The production, abridged by Moira Buffini and directed by Natasha Nixon, opened last week and will run until 7 December.
It’s so important for school kids just to see that that can be normal and be part of a tradition of theatre that maybe had excluded queer stories
It’s not the first time a woman has played the Scottish king — and this is no mere gender-swapped version of the play which, while not commonplace, has “been done” — this is the first time the UK has seen two women in the power roles and, as a result, the first time a queer relationship has been front and centre of Macbeth in the West End.
Adomakoh Young says: “I think it’s so important for school kids just to see that that can be normal and be part of a tradition of theatre that maybe had excluded queer stories. By making Macbeth a woman, suddenly there’s a queer relationship there, which is really exciting and really important to just add to a sense of what’s normal and what’s possible for young people.”
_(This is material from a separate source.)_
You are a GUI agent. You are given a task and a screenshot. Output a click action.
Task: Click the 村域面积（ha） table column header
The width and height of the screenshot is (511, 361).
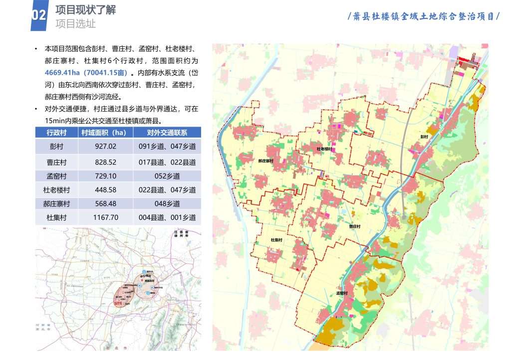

This approach is unusual, particularly for a play with such viscerally gendered language, but when it came to casting, Adomakoh Young says it was more about not letting gender be a barrier, rather than making a specific decision that some parts would be cast in their traditional gender and some would not.
“I read for both traditionally male and female parts in the casting process, and I think they just found who worked with what, and also in what combination for which character,” she says.
This is my first ever Shakespeare production so it’s quite fun and a little alarming to be beginning in the West End
Adomakoh Young also thinks she might be the first black Lady Macbeth on the West End. A cursory bit of research suggests it’s true — despite that it seems like the kind of breakthrough that should have happened in the ‘70s or ‘80s.
“It’s always surprising, isn’t it?” Adomakoh Young muses.
The production has been well-received, with critics saying the pair “bring real emotion, real intimacy” to the central characters.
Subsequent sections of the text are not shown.